## TRECHO DE ORIGEM:

------------------------------------------------------------------------

Portanto, desde 1927, já se protegia a saúde da população contra a poluição atmosférica produzida pela fumaça das fogueiras. Hoje, continuamos combatendo esse tipo de poluição, que comprovadamente causa tantos males, atragvés da distribuição de folhetos de cordel, de matérias divulgadas em rádios, jornais, TVs, revista CONVIVER, de palestras de médicos, para professores e estudantes, entre tantas outras ações.

Os resultados do nosso trabalho de conscientização, nos últimos quatro anos, apontam para uma significativa mudança de comportamento da população, sendo nítida a redução do número de fogueiras acesas nesta cidade. Na Rua Vigário Calixto, por exemplo, num quarteirão, no ano de 2004, havia 103 fogueiras. Já em 2008, apenas quatro. Portanto, o povo está entendendo os malefícios das fogueiras e contribuindo decisivamente para a redução dessa prática.

Já falaram e escreveram muita coisa sobre esse assunto. Tudo foi recebido democrática e respeitosamente. Dentre os que se pronunciaram, merece destaque o artigo do jornalista Germano Romero, publicado no dia 18 de junho de 2008, no jornal A União, o qual retrata fielmente o objetivo do Ministério Público da Paraíba, através da Curadoria do Meio Ambiente de Campina Grande, quando escreve: “Brinque São João sem fogueira e sem balão – que ótima idéia! A curadoria de Campina Grande dá uma lição de consciência ecológica com uma campanha que já ecoa nos sentimentos de respeito à natureza.”

------------------------------------------------------------------------

## O QUE SE PEDE:
Por favor, diga quantas fogueiras havia em 2008 num quarteirão da Rua Vigário Calixto, segundo o trecho de origem acima.

## DADOS ARMAZENADOS:
------------------------------------------------------------------------

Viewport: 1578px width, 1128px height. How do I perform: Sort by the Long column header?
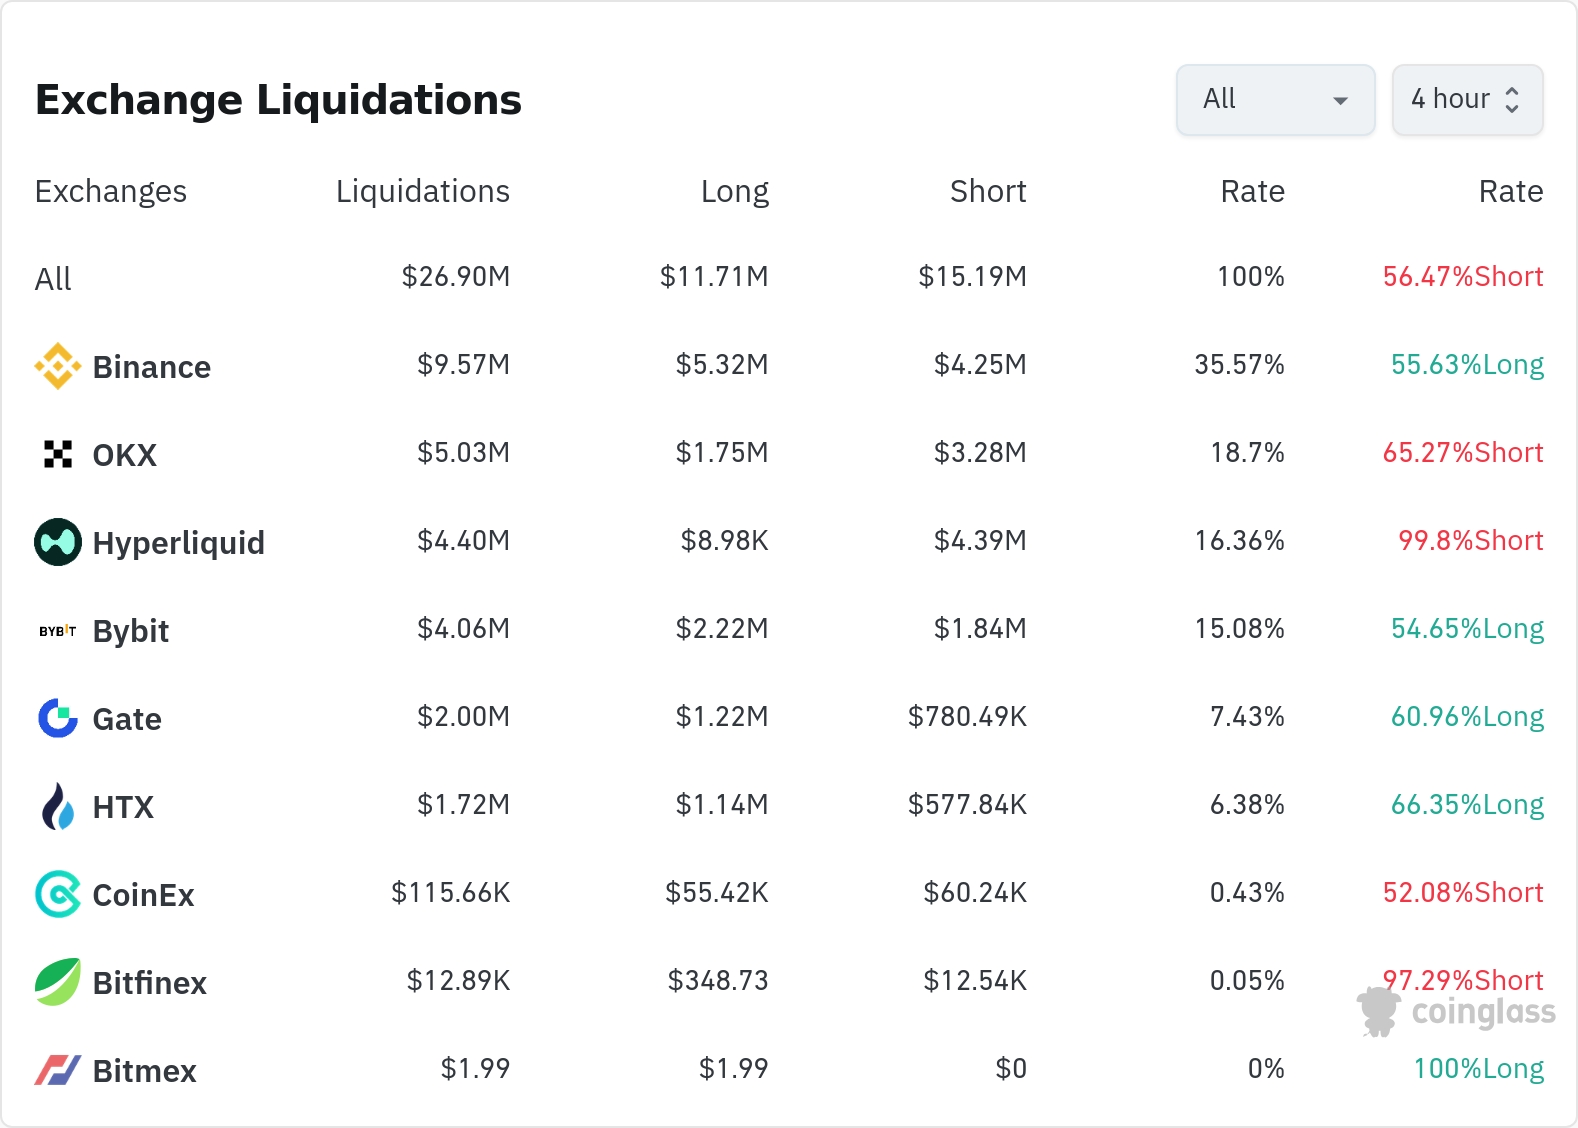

------------------------------------------------------------------------

## CAMPO DE RESPOSTA:
Apenas quatro fogueiras.